Exercise aim -
Output the records exactly, with no line skipped.

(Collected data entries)
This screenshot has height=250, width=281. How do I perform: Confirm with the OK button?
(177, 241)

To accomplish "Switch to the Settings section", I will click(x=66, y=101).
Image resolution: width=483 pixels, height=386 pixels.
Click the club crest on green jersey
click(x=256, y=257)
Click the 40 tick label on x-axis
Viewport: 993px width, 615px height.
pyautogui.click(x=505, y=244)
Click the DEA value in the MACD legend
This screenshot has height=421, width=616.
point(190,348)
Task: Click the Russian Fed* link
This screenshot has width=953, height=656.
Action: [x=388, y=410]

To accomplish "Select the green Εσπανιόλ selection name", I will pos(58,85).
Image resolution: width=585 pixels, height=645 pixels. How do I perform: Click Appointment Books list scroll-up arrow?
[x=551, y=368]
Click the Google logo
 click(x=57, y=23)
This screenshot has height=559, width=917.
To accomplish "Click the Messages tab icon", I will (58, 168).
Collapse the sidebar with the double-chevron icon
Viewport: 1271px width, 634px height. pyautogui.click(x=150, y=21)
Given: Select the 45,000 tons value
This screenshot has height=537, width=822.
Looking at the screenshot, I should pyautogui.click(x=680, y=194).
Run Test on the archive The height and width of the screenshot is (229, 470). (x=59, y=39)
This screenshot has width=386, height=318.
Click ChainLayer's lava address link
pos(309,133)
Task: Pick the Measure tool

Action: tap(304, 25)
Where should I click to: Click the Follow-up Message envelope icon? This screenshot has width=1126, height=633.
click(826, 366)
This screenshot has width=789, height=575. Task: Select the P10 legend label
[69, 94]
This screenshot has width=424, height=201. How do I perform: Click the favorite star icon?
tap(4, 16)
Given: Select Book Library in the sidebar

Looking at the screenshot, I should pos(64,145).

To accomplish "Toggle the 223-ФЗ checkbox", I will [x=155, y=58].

Your solution -
This screenshot has height=250, width=281. How do I perform: Confirm with the OK button?
(177, 241)

To accomplish "Switch to the Settings section", I will click(x=66, y=101).
Image resolution: width=483 pixels, height=386 pixels.
Click the club crest on green jersey
click(x=256, y=257)
Click the 40 tick label on x-axis
Viewport: 993px width, 615px height.
pyautogui.click(x=505, y=244)
Click the DEA value in the MACD legend
This screenshot has height=421, width=616.
point(190,348)
Task: Click the Russian Fed* link
This screenshot has width=953, height=656.
Action: [x=388, y=410]

To accomplish "Select the green Εσπανιόλ selection name", I will pos(58,85).
Image resolution: width=585 pixels, height=645 pixels. How do I perform: Click Appointment Books list scroll-up arrow?
[x=551, y=368]
Click the Google logo
 click(x=57, y=23)
This screenshot has height=559, width=917.
To accomplish "Click the Messages tab icon", I will (58, 168).
Collapse the sidebar with the double-chevron icon
Viewport: 1271px width, 634px height. pyautogui.click(x=150, y=21)
Given: Select the 45,000 tons value
This screenshot has height=537, width=822.
Looking at the screenshot, I should pyautogui.click(x=680, y=194).
Run Test on the archive The height and width of the screenshot is (229, 470). (x=59, y=39)
This screenshot has width=386, height=318.
Click ChainLayer's lava address link
pos(309,133)
Task: Pick the Measure tool

Action: tap(304, 25)
Where should I click to: Click the Follow-up Message envelope icon? This screenshot has width=1126, height=633.
click(826, 366)
This screenshot has width=789, height=575. Task: Select the P10 legend label
[69, 94]
This screenshot has width=424, height=201. How do I perform: Click the favorite star icon?
tap(4, 16)
Given: Select Book Library in the sidebar

Looking at the screenshot, I should pos(64,145).

To accomplish "Toggle the 223-ФЗ checkbox", I will [x=155, y=58].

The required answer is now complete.